Wednesday evening, director Guillermo del Toro posted a pinned tweet asking fans to sign the petition and save FilmStruck, which currently hosts his 1993 debut horror film Cronos on The Criterion Channel.
Want to help us keep FilmStruck alive? PLEASE sign this petition!!! https://t.co/gYgH2oxXYN
— Guillermo del Toro (@RealGDT) October 31, 2018
Director Alfonso Cuarón, whose 2001 film Y Tu Mamá También is also available through The Criterion Channel, promoted the petition on Twitter, while Whit Stillman (1990’s Metropolitan, also available on the service) retweeted a post from Jeremy Floyd asking followers to sign the petition.
Sponsor WarnerMedia: Keep FilmStruck Alive https://t.co/5djS47aeUH
— Alfonso Cuaron (@alfonsocuaron) November 1, 2018
When the announcement first came that FilmStruck was shutting down, If Beale Street Could Talk and Moonlight director Barry Jenkins also left followers with some hope that WarnerMedia could save the service despite the consolidation efforts.
The optimist in me wants to believe this leaves room for @FilmStruck and/or it’s wonderful staff to be reincarnated as an off-shoot under the HBO umbrella, somehow cobbled into an ala carte HBO platform similar to the three bigs Net/AP/Hu???

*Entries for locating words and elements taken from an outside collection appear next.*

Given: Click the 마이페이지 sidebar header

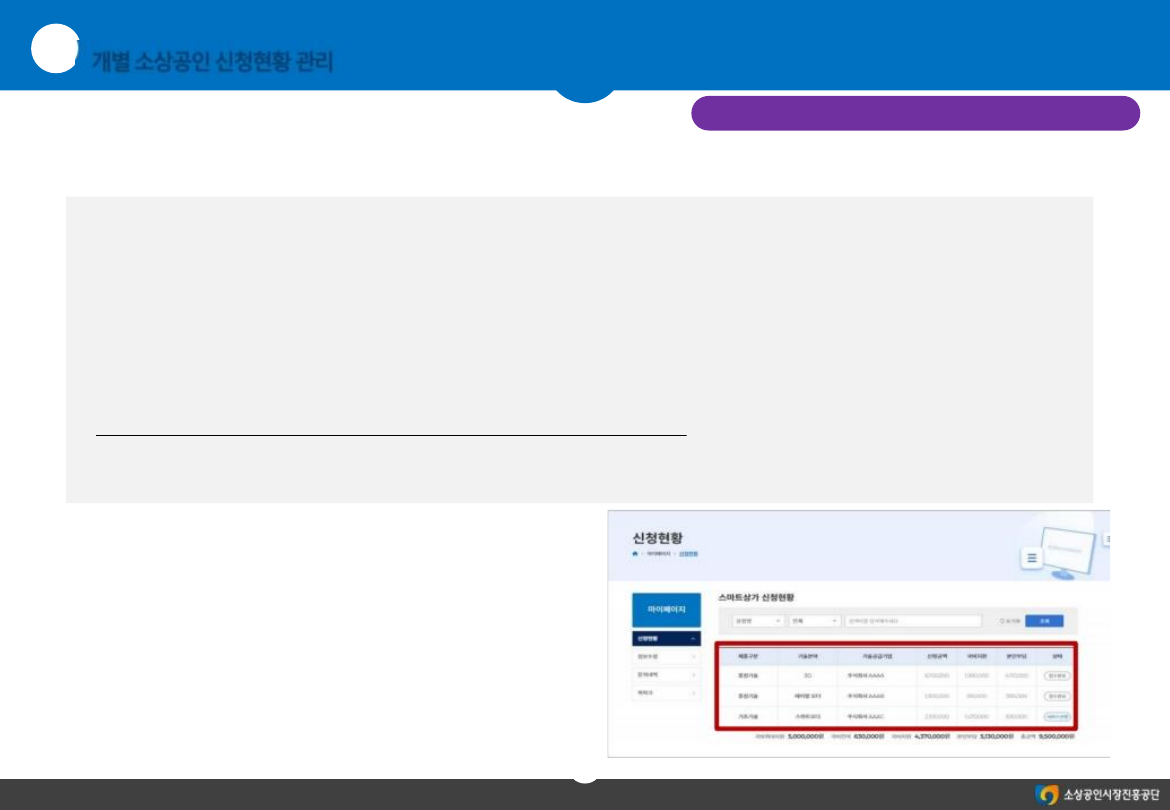Looking at the screenshot, I should pyautogui.click(x=666, y=610).
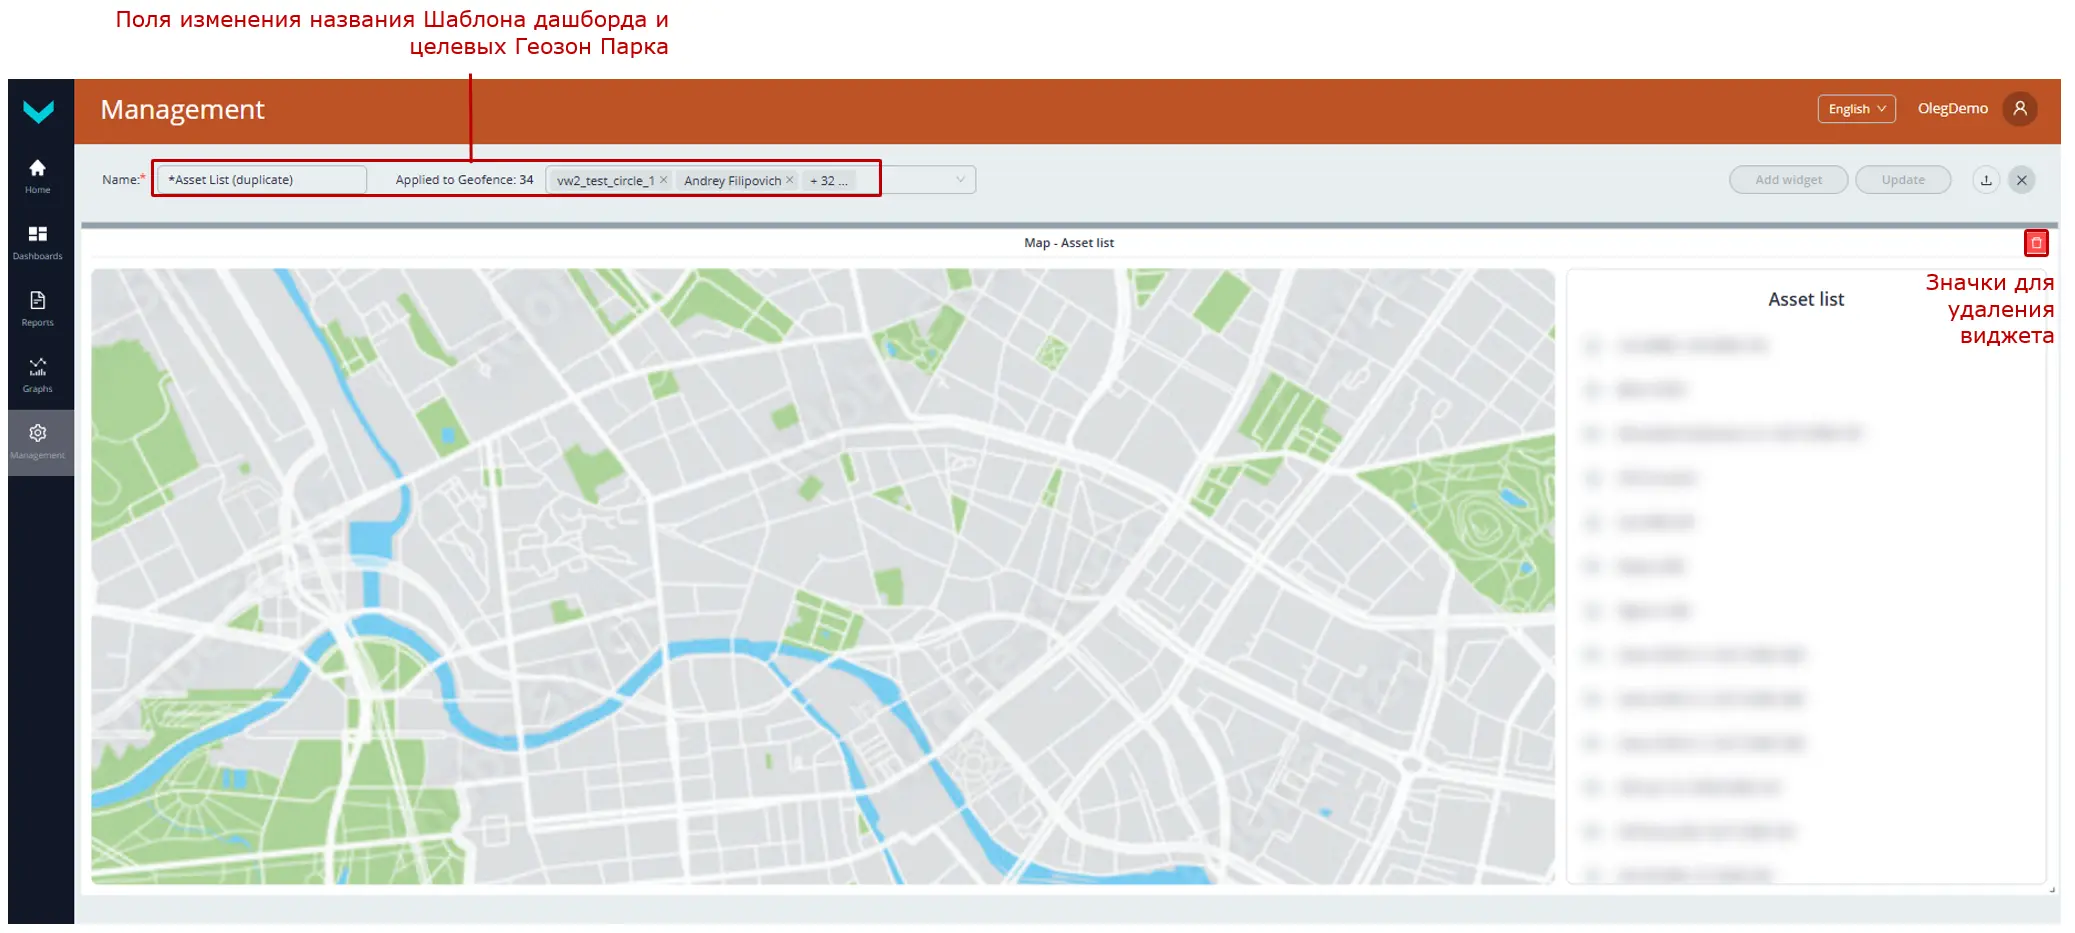Click the Update button
The image size is (2075, 933).
pos(1902,180)
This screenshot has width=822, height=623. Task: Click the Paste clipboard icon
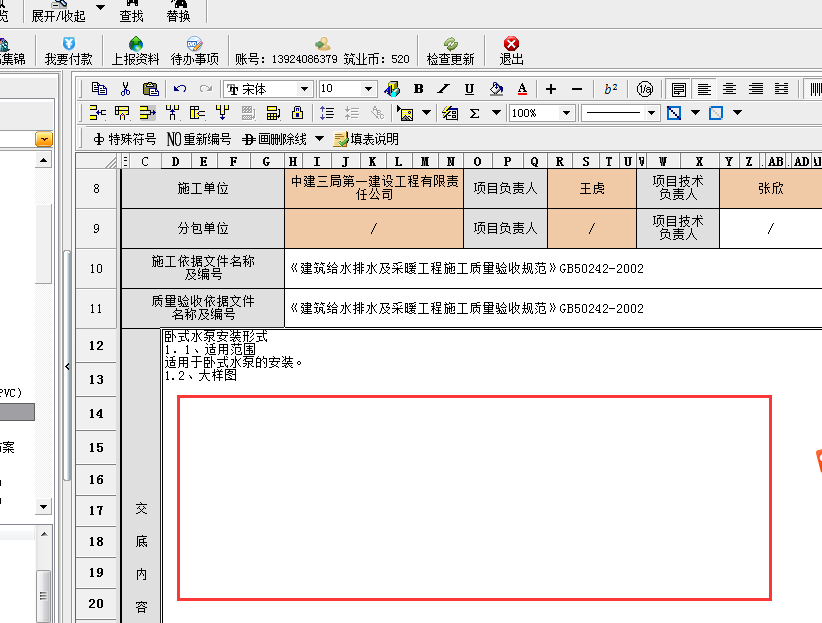pyautogui.click(x=150, y=89)
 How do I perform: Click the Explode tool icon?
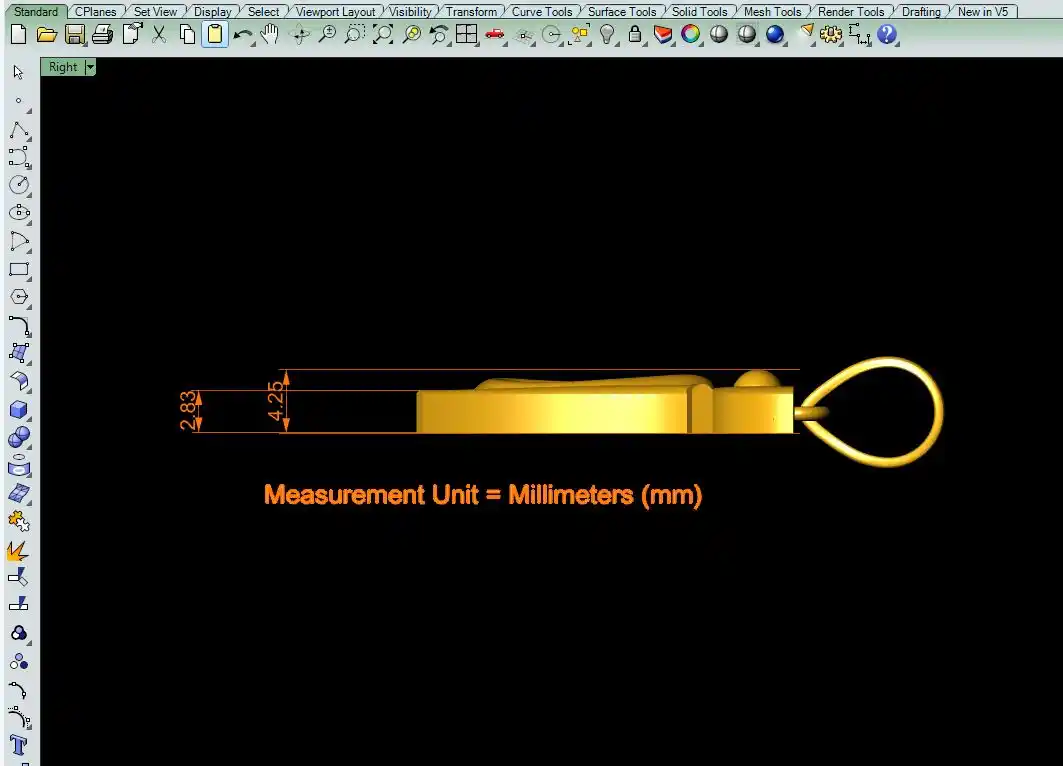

— Barry Jenkins (@BarryJenkins) October 26, 2018
FilmStruck is currently set to shut down on Nov. 29, but hopefully these efforts are enough to show that there’s a viable path for WarnerMedia to keep the cinephile service alive. You can sign the petition to keep FilmStruck alive on Change.org, where organizers are now hoping to reach 15,000 signatures.